The regional president had the prerogative to dissolve the Parliament of Catalonia at any given time and call a snap election, provided that no motion of no confidence was in process and that dissolution did not occur before one year after a previous one under this procedure. In the event of an investiture process failing to elect a regional president within a two-month period from the first ballot, the Parliament was to be automatically dissolved and a fresh election called.

The Parliament of Catalonia was officially dissolved on 8 September 2006 with the publication of the corresponding decree in the Official Journal of the Government of Catalonia (DOGC), setting election day for 1 November.

===Electoral system===
Voting for the Parliament was based on universal suffrage, comprising all Spanish nationals over 18 years of age, registered in Catalonia and with full political rights, provided that they had not been deprived of the right to vote by a final sentence, nor were legally incapacitated.

The Parliament of Catalonia had a minimum of 100 and a maximum of 150 seats, with electoral provisions fixing its size at 135. All were elected in four multi-member constituencies—corresponding to the provinces of Barcelona, Girona, Lleida and Tarragona, each of which was assigned a fixed number of seats—using the D'Hondt method and closed-list proportional voting, with a three percent-threshold of valid votes (including blank ballots) in each constituency. The use of this electoral method resulted in a higher effective threshold depending on district magnitude and vote distribution.

As a result of the aforementioned allocation, each Parliament constituency was entitled the following seats:

| Seats | Constituencies |
|---|---|
| 85 | Barcelona |
| 18 | Tarragona |
| 17 | Girona |
| 15 | Lleida |

The law did not provide for by-elections to fill vacant seats; instead, any vacancies arising after the proclamation of candidates and during the legislative term were filled by the next candidates on the party lists or, when required, by designated substitutes.

===Outgoing parliament===
The table below shows the composition of the parliamentary groups in the chamber at the time of dissolution.

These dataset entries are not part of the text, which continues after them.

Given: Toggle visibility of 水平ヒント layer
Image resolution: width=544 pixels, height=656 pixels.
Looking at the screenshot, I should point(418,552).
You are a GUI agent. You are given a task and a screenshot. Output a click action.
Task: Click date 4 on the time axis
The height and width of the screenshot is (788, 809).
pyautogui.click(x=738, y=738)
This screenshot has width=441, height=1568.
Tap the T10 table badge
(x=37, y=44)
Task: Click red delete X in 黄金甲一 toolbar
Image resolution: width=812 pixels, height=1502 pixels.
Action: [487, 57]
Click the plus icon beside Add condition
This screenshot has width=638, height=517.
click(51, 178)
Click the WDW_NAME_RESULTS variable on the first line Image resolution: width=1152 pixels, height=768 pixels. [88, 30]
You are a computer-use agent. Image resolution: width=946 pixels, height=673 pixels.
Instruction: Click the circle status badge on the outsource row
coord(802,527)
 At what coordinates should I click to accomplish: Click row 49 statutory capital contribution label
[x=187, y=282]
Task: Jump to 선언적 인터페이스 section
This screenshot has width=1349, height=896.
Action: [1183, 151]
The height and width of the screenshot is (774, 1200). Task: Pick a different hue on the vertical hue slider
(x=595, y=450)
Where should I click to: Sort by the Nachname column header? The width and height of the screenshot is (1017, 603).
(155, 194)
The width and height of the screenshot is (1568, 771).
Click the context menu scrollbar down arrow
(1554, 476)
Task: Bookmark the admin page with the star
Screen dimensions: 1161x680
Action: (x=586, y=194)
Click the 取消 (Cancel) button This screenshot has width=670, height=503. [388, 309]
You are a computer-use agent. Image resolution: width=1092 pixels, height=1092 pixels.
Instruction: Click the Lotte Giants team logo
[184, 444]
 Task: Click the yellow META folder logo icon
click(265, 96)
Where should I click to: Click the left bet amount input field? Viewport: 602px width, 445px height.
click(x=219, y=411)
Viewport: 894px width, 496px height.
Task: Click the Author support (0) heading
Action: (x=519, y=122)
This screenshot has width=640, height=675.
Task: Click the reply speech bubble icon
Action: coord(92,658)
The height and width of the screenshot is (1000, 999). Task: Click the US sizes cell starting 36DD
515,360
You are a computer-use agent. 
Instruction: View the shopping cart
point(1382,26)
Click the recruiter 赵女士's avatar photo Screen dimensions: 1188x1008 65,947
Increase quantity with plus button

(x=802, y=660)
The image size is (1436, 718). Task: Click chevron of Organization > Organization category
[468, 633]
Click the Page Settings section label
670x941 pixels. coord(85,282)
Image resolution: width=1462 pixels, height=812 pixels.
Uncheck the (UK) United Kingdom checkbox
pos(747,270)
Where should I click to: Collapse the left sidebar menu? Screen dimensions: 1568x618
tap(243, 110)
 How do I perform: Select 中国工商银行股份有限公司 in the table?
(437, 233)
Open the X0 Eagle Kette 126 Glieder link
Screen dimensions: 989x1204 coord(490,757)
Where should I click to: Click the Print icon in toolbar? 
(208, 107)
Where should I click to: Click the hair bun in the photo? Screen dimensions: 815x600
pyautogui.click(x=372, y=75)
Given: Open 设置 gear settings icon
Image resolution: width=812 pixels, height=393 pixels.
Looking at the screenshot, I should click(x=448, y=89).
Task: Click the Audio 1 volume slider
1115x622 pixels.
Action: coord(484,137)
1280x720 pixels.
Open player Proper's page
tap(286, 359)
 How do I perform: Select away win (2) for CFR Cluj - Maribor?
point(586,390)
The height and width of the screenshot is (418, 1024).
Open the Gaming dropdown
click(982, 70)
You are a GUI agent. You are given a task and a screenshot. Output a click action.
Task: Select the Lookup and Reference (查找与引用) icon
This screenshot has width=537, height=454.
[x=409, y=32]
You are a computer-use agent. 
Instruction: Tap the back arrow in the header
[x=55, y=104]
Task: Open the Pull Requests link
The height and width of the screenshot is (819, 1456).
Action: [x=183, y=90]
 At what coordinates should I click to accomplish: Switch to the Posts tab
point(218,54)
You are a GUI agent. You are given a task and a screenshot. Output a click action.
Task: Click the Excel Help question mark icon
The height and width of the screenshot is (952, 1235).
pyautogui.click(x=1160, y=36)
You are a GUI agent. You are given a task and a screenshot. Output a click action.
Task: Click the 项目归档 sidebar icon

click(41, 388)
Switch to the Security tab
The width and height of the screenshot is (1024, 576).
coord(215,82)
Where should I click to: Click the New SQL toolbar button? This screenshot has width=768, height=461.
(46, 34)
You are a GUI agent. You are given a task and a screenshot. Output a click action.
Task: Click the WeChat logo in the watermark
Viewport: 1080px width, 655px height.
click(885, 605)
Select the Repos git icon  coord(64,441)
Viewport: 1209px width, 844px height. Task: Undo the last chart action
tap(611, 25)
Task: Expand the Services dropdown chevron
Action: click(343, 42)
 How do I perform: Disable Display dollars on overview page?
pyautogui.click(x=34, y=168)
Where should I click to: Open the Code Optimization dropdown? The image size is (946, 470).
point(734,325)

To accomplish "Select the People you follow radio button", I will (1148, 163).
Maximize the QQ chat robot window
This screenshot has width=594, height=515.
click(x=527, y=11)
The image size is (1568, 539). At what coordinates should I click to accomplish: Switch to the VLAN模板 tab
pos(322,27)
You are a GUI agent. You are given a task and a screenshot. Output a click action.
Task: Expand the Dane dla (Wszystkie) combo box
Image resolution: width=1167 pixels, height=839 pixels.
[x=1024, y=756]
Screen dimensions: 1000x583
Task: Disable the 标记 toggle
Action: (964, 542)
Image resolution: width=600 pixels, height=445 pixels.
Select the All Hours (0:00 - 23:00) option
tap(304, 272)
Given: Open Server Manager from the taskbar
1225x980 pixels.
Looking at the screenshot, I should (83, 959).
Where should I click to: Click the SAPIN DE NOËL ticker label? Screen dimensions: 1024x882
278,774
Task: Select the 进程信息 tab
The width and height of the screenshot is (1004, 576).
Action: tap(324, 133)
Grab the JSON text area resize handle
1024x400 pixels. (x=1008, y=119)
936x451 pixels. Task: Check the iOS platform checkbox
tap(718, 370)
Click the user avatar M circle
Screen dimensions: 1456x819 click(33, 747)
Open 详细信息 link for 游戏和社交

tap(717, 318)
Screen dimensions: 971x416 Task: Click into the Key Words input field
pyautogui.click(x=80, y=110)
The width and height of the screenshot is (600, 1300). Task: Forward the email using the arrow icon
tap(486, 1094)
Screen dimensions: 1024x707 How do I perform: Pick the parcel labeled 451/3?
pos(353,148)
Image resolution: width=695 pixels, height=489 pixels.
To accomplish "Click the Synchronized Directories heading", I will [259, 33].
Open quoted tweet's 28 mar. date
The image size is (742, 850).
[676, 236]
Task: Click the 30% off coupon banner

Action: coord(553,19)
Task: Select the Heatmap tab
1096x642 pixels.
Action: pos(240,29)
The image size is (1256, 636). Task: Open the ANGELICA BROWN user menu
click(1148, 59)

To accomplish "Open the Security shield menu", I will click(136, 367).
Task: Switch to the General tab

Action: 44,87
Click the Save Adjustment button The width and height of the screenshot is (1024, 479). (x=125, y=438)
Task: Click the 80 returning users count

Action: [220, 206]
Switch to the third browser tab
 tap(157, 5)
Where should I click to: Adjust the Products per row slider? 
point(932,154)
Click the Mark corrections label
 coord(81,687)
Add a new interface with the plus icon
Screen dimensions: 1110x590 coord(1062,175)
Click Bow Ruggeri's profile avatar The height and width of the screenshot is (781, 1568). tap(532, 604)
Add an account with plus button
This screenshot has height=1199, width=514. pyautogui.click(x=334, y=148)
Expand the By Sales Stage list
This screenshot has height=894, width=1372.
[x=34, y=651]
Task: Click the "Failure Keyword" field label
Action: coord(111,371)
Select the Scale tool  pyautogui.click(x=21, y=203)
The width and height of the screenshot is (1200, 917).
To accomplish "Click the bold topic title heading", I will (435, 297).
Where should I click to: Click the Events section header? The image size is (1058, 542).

Parliamentary composition in September 2006
| Groups |  | Parties |  | Legislators |  |
| Seats | Total |
|  | Convergence and Union's Parliamentary Group |  | CDC | 33 | 46 |
|  | UDC | 13 |
|  | Socialists–Citizens for Change Parliamentary Group |  | PSC | 32 | 42 |
|  | CpC | 10 |
|  | Republican Left of Catalonia's Parliamentary Group |  | ERC | 23 | 23 |
|  | People's Party of Catalonia's Parliamentary Group |  | PP | 15 | 15 |
|  | Initiative for Catalonia Greens–Alternative Left's Parliamentary Group |  | ICV | 8 | 9 |
|  | EUiA | 1 |

==Parties and candidates==
The electoral law allowed for parties and federations registered in the interior ministry, alliances and groupings of electors to present lists of candidates. Parties and federations intending to form an alliance were required to inform the relevant electoral commission within 10 days of the election call, whereas groupings of electors needed to secure the signature of at least one percent of the electorate in the constituencies for which they sought election, disallowing electors from signing for more than one list.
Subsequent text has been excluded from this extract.